"""
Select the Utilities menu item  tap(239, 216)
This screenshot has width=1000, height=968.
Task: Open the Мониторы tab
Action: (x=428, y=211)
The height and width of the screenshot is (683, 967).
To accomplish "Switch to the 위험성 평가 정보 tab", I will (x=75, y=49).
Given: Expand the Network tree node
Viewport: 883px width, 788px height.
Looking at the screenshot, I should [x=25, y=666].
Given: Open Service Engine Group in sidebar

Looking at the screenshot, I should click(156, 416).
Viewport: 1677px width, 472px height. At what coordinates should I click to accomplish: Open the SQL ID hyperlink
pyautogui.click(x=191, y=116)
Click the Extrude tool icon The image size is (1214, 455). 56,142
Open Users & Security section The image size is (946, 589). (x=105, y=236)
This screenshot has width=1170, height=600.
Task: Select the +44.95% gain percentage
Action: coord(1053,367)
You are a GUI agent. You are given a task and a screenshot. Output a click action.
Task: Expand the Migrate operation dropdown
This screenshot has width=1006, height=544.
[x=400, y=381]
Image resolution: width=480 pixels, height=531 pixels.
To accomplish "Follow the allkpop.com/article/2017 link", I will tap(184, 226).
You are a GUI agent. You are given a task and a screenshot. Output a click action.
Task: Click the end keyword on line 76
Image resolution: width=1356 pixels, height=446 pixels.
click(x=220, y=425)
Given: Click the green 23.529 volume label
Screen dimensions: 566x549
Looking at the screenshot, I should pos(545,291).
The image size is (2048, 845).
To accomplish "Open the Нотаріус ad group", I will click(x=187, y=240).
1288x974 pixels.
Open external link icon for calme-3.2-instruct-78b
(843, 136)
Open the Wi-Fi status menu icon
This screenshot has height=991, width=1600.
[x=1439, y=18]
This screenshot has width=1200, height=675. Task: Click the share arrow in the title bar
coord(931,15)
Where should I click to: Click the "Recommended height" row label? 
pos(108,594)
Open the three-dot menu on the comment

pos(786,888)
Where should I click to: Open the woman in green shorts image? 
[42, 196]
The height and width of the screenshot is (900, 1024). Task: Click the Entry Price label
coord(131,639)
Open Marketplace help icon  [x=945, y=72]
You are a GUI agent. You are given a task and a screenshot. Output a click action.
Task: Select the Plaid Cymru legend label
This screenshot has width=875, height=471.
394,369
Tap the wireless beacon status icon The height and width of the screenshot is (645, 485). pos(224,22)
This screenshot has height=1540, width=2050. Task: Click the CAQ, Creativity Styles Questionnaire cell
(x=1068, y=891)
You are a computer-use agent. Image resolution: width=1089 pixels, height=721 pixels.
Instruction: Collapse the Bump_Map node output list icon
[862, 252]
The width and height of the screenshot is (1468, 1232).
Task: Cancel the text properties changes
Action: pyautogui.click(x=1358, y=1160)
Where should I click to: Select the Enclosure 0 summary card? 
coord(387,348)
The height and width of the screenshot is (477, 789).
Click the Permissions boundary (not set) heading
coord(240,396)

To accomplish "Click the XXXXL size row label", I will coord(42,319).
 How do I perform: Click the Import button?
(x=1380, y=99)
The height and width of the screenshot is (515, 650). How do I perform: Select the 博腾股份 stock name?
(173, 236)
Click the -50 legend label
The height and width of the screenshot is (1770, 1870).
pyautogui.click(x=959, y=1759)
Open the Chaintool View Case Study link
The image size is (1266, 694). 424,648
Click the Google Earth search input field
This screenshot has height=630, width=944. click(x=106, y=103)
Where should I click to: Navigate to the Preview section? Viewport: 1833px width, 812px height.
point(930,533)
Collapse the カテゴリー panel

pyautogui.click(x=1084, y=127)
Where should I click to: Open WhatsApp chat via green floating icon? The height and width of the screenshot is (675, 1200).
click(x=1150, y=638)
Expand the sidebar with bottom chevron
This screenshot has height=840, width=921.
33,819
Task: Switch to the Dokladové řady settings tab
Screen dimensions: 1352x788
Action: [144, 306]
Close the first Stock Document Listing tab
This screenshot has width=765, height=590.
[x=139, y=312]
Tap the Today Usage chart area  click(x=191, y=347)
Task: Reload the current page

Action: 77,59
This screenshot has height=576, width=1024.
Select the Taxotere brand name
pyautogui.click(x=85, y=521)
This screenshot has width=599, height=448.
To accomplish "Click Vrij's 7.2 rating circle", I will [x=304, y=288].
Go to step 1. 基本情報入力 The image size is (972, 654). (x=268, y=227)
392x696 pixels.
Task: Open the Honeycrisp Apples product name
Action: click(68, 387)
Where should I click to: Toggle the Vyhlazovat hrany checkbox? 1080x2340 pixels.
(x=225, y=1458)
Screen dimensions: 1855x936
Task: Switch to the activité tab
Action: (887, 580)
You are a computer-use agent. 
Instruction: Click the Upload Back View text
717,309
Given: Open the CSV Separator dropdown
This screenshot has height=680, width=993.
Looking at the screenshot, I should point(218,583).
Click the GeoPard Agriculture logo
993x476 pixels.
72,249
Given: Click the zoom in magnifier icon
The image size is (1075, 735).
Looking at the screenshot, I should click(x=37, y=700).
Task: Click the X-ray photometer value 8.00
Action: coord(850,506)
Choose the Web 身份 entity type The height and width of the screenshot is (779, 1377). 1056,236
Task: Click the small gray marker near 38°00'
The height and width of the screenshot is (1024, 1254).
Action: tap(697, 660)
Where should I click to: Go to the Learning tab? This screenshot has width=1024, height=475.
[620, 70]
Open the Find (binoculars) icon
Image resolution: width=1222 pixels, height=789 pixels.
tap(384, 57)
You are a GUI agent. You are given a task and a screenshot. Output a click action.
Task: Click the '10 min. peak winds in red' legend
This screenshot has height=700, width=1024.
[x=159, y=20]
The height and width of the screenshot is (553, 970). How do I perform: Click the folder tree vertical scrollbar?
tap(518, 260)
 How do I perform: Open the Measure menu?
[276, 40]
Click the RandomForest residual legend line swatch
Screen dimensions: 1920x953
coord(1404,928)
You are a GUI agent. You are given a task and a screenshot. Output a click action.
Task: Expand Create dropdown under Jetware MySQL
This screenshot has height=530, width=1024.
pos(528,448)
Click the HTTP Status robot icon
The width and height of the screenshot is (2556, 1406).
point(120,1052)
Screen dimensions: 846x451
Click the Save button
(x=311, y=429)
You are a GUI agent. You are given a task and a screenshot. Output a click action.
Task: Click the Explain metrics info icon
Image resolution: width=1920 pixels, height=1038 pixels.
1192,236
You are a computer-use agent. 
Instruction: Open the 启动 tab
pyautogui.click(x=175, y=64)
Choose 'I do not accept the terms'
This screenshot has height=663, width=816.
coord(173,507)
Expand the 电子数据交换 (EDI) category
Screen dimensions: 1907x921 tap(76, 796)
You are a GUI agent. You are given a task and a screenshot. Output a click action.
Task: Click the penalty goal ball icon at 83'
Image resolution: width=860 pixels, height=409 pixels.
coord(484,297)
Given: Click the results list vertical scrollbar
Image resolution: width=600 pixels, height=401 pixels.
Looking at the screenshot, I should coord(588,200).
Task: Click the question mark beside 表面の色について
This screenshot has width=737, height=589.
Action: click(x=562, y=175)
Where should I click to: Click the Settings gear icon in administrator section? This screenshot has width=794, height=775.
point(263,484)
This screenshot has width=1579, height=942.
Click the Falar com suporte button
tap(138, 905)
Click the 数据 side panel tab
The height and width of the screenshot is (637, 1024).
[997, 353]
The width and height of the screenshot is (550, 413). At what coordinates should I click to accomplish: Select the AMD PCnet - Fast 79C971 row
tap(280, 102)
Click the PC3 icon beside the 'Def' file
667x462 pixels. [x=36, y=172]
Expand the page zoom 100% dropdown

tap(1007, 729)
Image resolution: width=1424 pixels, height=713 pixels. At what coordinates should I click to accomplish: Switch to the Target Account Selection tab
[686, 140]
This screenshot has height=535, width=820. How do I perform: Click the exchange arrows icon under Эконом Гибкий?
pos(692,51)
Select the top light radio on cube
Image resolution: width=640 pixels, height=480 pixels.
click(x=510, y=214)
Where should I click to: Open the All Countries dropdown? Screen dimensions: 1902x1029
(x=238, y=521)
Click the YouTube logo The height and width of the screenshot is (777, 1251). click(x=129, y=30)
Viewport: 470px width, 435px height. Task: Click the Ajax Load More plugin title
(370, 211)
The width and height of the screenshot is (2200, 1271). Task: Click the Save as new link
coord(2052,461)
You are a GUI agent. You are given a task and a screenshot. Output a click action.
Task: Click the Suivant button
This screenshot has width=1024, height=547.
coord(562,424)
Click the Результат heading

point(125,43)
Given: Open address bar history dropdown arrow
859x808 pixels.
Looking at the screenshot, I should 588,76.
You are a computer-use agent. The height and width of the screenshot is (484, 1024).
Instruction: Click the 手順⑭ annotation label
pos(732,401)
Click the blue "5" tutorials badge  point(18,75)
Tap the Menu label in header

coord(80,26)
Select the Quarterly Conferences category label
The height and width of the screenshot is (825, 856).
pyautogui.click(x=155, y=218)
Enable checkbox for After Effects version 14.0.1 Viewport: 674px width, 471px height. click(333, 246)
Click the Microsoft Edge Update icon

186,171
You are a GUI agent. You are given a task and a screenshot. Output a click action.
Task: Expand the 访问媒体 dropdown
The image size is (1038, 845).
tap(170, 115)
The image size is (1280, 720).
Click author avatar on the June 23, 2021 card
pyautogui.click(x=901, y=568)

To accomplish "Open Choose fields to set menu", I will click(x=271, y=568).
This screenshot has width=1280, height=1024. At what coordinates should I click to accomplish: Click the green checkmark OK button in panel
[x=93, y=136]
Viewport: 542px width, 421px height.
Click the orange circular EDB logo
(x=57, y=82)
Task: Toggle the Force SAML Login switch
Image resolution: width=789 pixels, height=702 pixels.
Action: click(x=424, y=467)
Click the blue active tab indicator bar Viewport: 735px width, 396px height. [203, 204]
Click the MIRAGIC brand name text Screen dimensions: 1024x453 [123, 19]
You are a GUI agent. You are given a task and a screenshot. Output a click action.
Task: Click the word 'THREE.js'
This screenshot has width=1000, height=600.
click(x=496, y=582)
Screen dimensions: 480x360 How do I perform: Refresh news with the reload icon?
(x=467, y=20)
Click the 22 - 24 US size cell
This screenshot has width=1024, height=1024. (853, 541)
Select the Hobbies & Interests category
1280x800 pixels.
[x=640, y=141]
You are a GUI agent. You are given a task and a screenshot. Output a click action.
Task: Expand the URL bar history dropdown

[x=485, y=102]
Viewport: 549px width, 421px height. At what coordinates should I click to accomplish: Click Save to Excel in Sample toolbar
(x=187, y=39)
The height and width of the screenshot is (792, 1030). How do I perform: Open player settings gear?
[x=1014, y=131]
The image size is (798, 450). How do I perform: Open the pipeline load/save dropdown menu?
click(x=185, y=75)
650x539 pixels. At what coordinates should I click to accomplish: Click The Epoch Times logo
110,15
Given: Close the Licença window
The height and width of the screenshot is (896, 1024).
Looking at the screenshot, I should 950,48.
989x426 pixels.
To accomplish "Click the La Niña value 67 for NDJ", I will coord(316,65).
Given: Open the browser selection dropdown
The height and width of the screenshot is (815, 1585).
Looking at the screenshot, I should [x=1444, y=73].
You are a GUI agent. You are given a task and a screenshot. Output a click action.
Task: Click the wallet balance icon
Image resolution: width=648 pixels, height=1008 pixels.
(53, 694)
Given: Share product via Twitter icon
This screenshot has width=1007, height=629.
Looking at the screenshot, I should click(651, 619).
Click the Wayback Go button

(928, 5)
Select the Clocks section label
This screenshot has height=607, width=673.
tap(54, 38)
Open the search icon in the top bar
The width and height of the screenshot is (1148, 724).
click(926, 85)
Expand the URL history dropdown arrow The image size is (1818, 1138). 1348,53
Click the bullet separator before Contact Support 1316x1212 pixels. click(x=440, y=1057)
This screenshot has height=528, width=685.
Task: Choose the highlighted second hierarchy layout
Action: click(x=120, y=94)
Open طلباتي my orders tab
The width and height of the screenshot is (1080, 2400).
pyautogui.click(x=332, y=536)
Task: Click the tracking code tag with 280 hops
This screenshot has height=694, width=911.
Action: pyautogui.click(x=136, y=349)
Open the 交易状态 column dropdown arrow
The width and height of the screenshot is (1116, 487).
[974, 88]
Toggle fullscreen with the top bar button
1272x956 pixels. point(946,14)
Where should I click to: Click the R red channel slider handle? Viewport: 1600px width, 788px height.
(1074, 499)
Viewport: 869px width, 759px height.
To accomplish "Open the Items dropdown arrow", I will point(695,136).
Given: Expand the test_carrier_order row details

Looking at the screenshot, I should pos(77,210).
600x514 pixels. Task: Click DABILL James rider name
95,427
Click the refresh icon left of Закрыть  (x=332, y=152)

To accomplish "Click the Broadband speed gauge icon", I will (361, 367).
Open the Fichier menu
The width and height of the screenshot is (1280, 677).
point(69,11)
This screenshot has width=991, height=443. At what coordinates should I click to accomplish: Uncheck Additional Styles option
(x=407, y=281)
"""
> **WHAT YOU NEED TO DO**: Output, unchanged, the lines of the listing above from the first one through the one holding "Given: Expand the Network tree node". Leave out every line after it.

> **RESPONSE FOR THIS EXERCISE**:
Select the Utilities menu item  tap(239, 216)
This screenshot has width=1000, height=968.
Task: Open the Мониторы tab
Action: (x=428, y=211)
The height and width of the screenshot is (683, 967).
To accomplish "Switch to the 위험성 평가 정보 tab", I will (x=75, y=49).
Given: Expand the Network tree node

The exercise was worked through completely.